Your phone records, showing whom you’ve called and texted, when, and how long the calls lasted. Your IP logs, showing where you access websites from—whether it’s home, work, a friend’s house, or on the go via your mobile phone. Your banking and credit card information. The email address you used to sign up for online services. Records showing every time you’ve logged on to your favorite social networking site, and how long those sessions lasted.
Prosecutors in Massachusetts can obtain all of this information and more without any judicial oversight. And a recent ACLU investigation shows they’re using this power extensively, and largely in the dark.

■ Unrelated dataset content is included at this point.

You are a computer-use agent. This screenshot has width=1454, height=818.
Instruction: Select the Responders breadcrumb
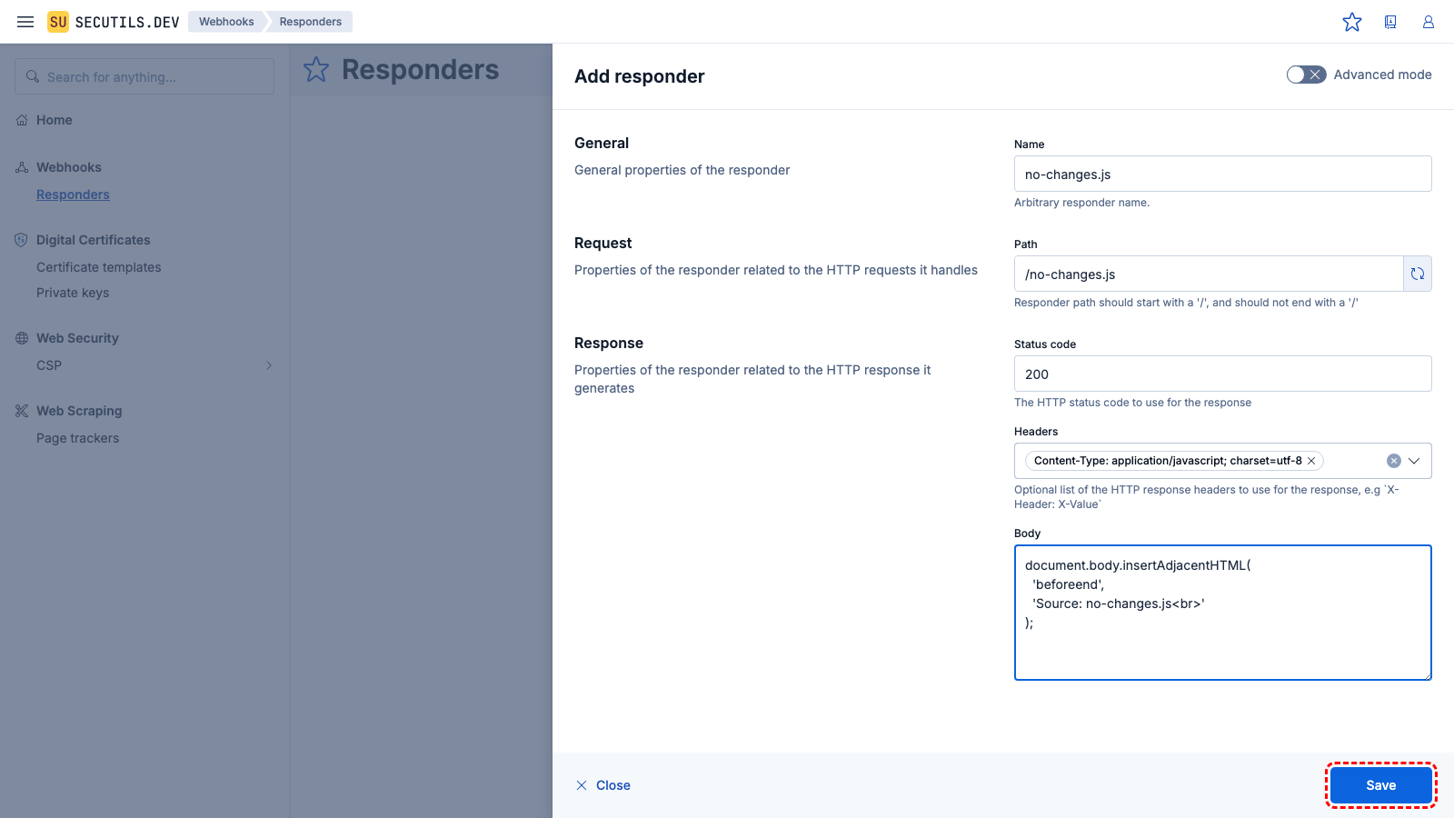pyautogui.click(x=310, y=22)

Documents obtained by the ACLU of Massachusetts through public records requests show state and local prosecutors issue thousands of warrantless surveillance demands each year. The letters, known as “administrative subpoenas,” don’t require any judicial oversight or probable cause to believe the target of the surveillance is involved in criminal activity. All the prosecutor has to do is fill out a piece of paper, swear the information sought is “relevant and material” to an ongoing criminal investigation, and send the demand letter to a telecom or internet company. Even worse, our investigation reveals that prosecutors in every county and the state AG ask recipients of the subpoenas not to notify the targets of the surveillance that law enforcement is asking for their information. That means most people monitored this way likely never find out the cops were digging around in their private information.
Worse still, the vast majority of Massachusetts District Attorneys refused to provide us with detailed information about how they use this expansive surveillance authority. Two DAs didn’t even bother responding to our requests. Two offices—the Middlesex County DA and the state AG—did provide us with the information we sought. Those records reveal that prosecutors are using these subpoenas in a wide range of investigations, from credit card fraud to drugs to larceny.